Most expert editors use Photoshop to make photos look great with creative enhancements. However, making these pictures look realistic is not as simple as it sounds. It requires capturing subtle aesthetic transitions between background and foreground, which could be an extremely difficult task for complex materials such as animal hair.
In these pictures, each pixel doesn’t solely belongs to one element. It’s often tough to figure out which pixels are part of the foreground (or specific subject) and which pixels correspond to the background.
Nowadays, filmmakers are concentrating more on CGI, and thus editors have to be proficient at ‘compositing’ – a method of combining background and foreground pictures in such a way that the scene looks real. This includes putting actors on different planets or giving them a new face, as they did with a fictional character named Davy Jones in Pirates of the Caribbean.
Making every detail right in each frame is a time-consuming and tedious work, even for experts. To makes things easier, the researchers at MIT have developed a new machine learning-based model that automates many parts of the photo editing process.
The main aim of the system is to make the image-editing process easier and faster so that experts don’t have to spend hours tweaking a picture pixel-by-pixel and frame-by-frame. It should take one click to merge photos and build realistic fantasy scenes.
How It Works?
The model takes a photo and splits it into multiple layers separated by a group of ‘soft transitions’. They are calling it Semantic Soft Segmentation. It examines the color and texture of an image and integrates it with data (object recognition) obtained via a neural network.
These soft segments are automatically measured by the system, thus you don’t have to perform any modifications in the image’s specific layer. In short, it makes manual editing tasks, such as setting colors and replacing backgrounds, much easier.
Reference: The Computational Fabrication Group | MIT CSAIL
To implement the algorithm, researches used MATLAB’s eigendecomposition and direct solver. The step took nearly 3 minutes for an image of size 640*480. The relaxed sparsification step utilizes MATLAB’s preconditioned conjugate gradient optimization.
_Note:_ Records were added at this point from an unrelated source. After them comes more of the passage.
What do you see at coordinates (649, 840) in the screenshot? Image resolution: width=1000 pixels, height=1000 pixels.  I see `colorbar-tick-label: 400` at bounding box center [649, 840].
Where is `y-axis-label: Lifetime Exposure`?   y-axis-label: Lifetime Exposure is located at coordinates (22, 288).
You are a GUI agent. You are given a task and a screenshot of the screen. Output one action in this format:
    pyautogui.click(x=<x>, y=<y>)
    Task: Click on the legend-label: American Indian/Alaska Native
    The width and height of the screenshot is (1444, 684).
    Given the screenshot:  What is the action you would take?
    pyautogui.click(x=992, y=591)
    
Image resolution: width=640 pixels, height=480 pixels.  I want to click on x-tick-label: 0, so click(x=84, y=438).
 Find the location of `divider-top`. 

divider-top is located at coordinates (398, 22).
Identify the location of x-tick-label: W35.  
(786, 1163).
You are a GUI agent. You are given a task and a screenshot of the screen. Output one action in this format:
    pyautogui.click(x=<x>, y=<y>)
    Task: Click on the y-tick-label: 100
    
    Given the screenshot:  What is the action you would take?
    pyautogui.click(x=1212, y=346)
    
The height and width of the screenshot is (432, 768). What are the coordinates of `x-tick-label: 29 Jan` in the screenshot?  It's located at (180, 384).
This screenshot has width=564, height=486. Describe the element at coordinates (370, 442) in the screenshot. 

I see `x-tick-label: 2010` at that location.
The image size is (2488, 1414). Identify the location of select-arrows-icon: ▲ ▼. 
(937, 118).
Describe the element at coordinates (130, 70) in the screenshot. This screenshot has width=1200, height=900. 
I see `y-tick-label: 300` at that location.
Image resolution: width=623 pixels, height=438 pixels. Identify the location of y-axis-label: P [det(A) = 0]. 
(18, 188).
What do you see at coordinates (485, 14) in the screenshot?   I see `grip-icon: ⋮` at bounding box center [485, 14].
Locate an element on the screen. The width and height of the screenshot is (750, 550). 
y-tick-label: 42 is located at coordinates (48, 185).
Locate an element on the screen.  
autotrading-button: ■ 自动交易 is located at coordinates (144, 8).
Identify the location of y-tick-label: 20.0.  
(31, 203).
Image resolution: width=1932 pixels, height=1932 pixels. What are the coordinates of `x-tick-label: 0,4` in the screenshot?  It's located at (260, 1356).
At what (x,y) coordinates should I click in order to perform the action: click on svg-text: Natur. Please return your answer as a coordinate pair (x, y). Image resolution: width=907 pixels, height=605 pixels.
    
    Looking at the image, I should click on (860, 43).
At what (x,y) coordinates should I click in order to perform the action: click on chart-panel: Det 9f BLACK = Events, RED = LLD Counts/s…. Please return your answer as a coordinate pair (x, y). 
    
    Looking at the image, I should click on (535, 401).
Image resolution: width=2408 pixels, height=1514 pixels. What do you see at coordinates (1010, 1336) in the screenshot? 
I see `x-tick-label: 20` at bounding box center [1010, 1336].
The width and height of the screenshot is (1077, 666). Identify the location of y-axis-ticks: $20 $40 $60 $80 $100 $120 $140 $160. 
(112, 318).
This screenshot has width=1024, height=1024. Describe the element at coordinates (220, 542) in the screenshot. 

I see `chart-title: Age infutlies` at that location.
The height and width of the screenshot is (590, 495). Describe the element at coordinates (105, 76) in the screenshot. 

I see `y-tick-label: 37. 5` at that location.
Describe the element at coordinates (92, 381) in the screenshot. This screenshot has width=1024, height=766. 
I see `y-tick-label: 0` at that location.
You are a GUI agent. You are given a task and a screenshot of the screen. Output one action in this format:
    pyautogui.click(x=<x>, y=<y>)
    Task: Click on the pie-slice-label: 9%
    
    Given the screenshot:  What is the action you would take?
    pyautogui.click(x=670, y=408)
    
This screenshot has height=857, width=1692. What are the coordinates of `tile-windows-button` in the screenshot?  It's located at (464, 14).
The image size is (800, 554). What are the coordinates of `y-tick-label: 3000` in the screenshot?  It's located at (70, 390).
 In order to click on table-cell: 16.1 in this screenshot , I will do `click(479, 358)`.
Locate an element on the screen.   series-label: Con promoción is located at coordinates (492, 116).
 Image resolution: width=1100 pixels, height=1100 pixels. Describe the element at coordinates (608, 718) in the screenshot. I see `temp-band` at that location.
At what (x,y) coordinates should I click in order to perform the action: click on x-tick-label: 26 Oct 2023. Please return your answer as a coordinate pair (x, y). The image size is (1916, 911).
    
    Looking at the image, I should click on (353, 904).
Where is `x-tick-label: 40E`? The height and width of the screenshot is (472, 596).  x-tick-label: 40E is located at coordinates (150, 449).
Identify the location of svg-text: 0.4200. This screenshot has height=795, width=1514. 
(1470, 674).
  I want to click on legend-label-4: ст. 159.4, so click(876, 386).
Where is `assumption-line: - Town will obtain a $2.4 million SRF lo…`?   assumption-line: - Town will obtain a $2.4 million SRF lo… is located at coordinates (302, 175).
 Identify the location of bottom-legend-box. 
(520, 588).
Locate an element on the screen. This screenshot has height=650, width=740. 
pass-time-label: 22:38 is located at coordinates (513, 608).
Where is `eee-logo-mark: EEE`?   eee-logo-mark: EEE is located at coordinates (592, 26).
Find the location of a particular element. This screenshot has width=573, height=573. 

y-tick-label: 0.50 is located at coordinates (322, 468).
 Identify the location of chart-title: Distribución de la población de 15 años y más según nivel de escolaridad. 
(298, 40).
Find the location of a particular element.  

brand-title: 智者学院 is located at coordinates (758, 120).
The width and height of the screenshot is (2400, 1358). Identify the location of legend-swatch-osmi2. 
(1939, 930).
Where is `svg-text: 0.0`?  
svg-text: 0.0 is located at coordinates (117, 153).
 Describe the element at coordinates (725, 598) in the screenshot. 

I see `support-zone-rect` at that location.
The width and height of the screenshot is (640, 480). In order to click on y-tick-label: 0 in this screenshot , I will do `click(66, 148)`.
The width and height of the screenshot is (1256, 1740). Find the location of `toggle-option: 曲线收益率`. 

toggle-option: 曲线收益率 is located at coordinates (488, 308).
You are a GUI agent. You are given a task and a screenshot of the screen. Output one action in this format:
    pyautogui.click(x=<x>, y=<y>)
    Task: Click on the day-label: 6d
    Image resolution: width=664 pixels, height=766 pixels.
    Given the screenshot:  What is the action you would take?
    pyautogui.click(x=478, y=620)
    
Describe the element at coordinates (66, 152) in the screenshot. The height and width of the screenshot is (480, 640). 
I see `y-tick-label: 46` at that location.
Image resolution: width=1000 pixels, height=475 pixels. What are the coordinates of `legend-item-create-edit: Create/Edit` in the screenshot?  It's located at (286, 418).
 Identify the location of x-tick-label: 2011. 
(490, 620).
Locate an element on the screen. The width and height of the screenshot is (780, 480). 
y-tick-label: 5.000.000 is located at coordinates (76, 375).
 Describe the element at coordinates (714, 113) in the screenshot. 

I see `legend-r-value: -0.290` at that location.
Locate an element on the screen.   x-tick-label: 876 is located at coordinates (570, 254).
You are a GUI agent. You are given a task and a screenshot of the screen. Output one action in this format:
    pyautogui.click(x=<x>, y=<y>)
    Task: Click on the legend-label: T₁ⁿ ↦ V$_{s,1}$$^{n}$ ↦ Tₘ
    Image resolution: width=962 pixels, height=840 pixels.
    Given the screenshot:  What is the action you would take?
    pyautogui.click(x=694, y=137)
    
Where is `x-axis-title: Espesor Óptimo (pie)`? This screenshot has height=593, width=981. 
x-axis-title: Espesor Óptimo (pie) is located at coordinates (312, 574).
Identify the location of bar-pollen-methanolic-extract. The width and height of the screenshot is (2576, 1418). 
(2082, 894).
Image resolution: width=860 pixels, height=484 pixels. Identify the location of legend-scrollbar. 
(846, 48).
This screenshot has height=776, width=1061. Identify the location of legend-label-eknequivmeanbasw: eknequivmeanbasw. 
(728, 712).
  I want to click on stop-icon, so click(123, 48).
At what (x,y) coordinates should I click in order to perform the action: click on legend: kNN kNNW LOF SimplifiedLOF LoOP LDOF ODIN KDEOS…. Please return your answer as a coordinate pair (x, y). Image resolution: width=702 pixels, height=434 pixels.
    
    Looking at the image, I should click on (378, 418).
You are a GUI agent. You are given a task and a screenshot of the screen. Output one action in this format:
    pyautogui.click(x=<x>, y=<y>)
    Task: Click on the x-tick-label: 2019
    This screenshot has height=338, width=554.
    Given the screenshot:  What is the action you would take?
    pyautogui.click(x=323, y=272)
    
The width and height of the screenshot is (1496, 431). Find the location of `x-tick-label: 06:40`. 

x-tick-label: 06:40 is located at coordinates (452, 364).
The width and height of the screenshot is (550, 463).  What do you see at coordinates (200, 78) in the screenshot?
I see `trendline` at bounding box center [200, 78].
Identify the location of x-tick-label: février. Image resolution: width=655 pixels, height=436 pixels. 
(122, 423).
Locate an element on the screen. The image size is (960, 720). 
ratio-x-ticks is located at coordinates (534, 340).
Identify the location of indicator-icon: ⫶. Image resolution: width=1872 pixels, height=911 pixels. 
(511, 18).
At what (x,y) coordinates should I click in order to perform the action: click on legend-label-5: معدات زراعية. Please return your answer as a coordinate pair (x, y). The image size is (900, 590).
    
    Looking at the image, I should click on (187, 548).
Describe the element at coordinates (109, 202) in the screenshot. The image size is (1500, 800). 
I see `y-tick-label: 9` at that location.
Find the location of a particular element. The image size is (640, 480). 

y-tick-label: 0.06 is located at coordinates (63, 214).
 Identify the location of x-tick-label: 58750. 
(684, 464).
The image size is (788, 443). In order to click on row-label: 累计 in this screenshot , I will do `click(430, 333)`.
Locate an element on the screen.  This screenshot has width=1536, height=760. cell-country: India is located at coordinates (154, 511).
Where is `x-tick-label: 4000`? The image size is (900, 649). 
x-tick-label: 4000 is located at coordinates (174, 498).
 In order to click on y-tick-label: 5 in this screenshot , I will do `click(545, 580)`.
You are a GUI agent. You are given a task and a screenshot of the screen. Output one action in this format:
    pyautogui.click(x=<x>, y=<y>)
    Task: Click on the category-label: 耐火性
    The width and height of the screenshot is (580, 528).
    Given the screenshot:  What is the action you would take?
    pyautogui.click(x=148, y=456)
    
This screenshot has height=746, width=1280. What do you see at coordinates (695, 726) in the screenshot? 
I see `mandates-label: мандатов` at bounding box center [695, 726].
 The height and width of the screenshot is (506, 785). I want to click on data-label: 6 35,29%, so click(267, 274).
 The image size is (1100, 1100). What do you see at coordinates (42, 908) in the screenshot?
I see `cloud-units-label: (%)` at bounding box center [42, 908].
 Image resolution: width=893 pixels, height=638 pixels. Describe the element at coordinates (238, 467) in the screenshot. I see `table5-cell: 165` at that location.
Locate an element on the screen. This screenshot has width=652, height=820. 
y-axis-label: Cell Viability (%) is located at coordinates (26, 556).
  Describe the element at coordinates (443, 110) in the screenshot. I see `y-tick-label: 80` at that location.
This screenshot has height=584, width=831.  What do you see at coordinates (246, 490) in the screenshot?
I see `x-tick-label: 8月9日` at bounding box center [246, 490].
Each iteration converges in 50-80 iteration and it takes half a minute. Furthermore, the run-time increases linearly with the number of pixels.
At present, Semantic Soft Segmentation is capable of editing only static images. However, researchers believe that the next version would work with videos as well, opening a variety of film-production applications.
The current model can be used in social platforms, like Snapchat and Instagram to make filters more realistic, especially for simulating certain types of cameras or replacing the backgrounds. In the future, they will try to reduce the image-computing time from minutes to seconds and enhance the model’s ability to handles parameters like shadows, illumination, and color-matching.